• [Source information]

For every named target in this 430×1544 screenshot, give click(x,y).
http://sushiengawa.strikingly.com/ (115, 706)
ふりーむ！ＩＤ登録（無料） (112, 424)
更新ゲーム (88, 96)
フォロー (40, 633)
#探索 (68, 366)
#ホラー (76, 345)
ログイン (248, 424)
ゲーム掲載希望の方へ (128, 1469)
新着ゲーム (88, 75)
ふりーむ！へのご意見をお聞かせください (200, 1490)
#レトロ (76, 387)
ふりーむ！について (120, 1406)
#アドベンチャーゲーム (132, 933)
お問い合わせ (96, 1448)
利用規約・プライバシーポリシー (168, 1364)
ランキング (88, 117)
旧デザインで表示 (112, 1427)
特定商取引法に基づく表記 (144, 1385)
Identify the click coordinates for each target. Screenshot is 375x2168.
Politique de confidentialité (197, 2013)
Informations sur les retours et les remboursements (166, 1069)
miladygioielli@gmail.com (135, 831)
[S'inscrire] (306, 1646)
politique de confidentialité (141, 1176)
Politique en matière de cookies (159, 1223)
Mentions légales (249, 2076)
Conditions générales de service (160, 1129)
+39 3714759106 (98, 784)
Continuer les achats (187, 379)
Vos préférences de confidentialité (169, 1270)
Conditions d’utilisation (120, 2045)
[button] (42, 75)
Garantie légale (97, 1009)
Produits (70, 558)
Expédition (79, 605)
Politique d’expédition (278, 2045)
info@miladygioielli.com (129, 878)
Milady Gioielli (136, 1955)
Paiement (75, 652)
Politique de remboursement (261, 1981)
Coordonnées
---
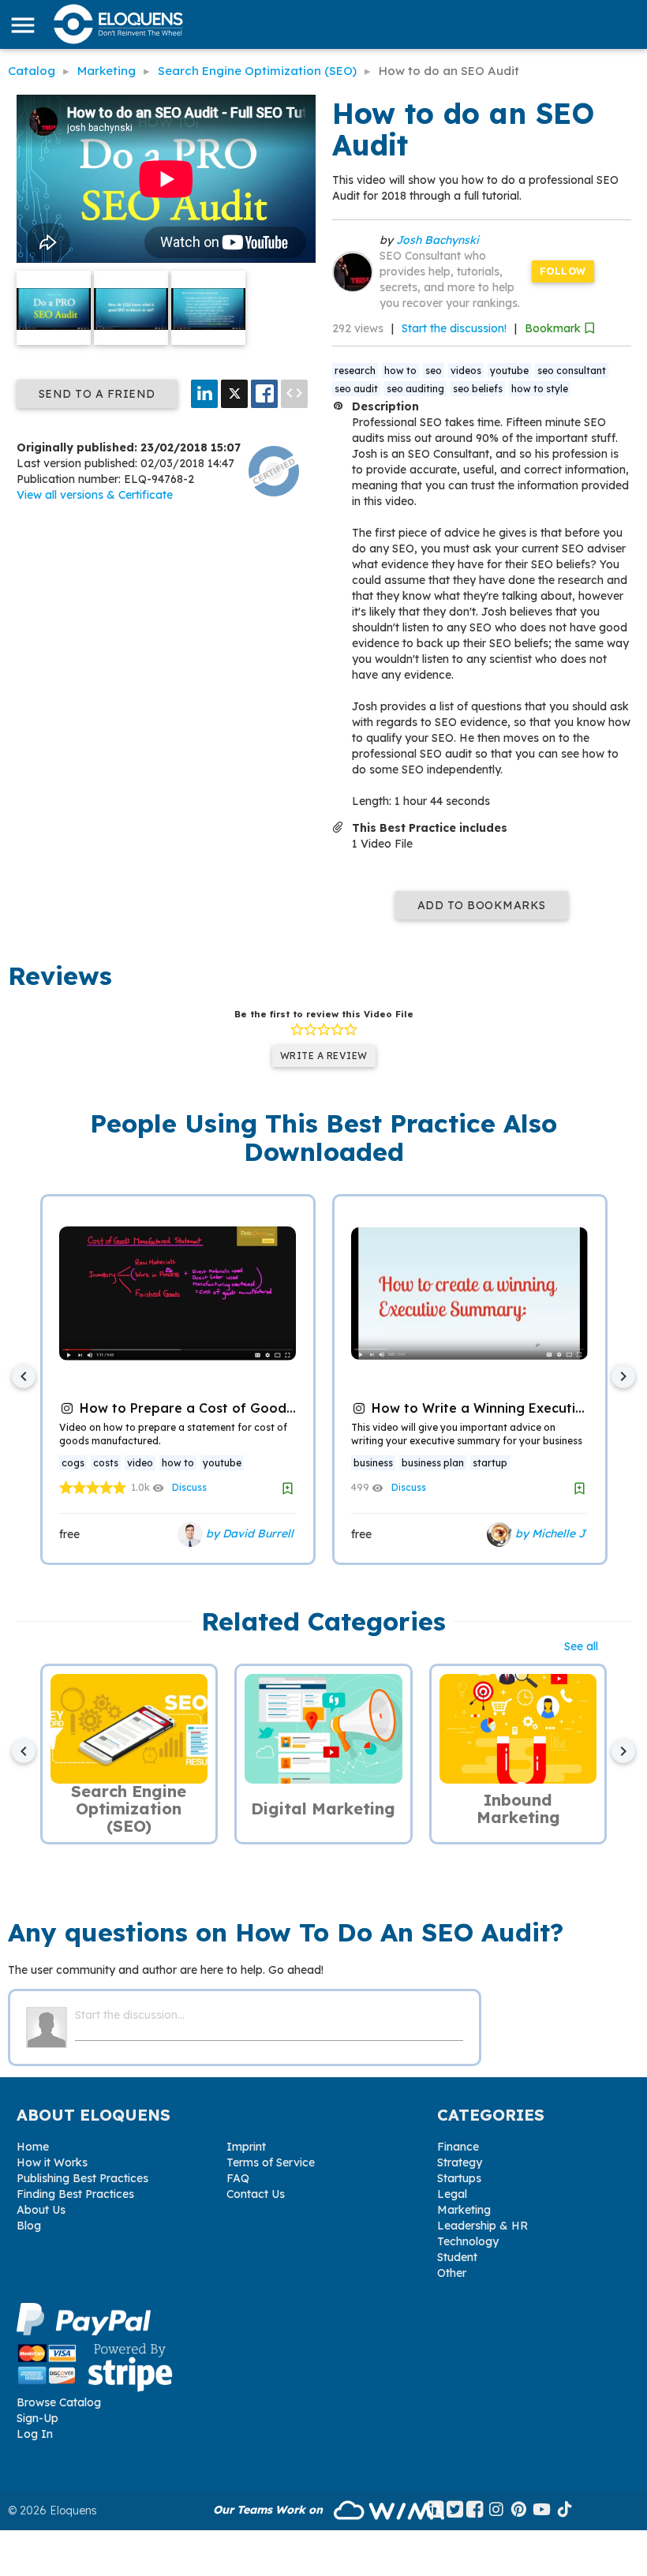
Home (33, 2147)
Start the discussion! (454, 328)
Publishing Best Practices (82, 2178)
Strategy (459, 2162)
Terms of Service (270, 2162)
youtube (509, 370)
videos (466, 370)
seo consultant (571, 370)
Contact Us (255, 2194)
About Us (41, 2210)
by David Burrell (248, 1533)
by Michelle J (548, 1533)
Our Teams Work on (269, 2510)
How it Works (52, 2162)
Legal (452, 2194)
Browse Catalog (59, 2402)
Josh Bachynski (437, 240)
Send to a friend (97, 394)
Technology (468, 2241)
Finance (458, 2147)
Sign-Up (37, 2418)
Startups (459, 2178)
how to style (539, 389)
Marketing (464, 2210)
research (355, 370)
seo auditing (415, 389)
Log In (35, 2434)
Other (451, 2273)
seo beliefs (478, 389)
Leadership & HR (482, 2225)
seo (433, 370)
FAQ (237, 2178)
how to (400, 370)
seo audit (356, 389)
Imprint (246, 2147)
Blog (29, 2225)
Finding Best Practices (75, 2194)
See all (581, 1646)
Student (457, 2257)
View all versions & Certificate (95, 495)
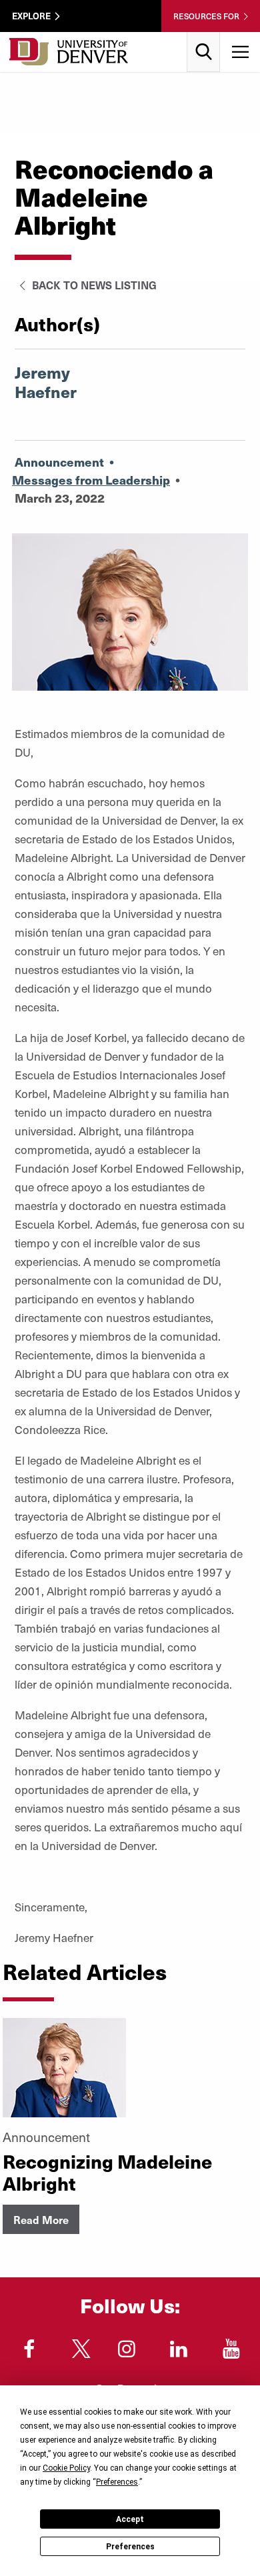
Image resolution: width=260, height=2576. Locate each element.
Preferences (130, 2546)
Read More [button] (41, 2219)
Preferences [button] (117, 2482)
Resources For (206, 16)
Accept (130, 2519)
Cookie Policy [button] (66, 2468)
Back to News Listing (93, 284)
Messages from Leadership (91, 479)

• [Action item] Everything from the line with "research (355, 370)" through the line with "Preferences (130, 2546)" in the material above should be transcribed exactly, except the pictures.

• [Reply]
research (355, 370)
seo auditing (415, 389)
Log In (35, 2434)
Other (451, 2273)
seo beliefs (478, 389)
Leadership & HR (482, 2225)
seo (433, 370)
FAQ (237, 2178)
how to (400, 370)
seo audit (356, 389)
Imprint (246, 2147)
Blog (29, 2225)
Finding Best Practices (75, 2194)
See all (581, 1646)
Student (457, 2257)
View all versions & Certificate (95, 495)
Image resolution: width=260, height=2576. Locate each element.
Preferences (130, 2546)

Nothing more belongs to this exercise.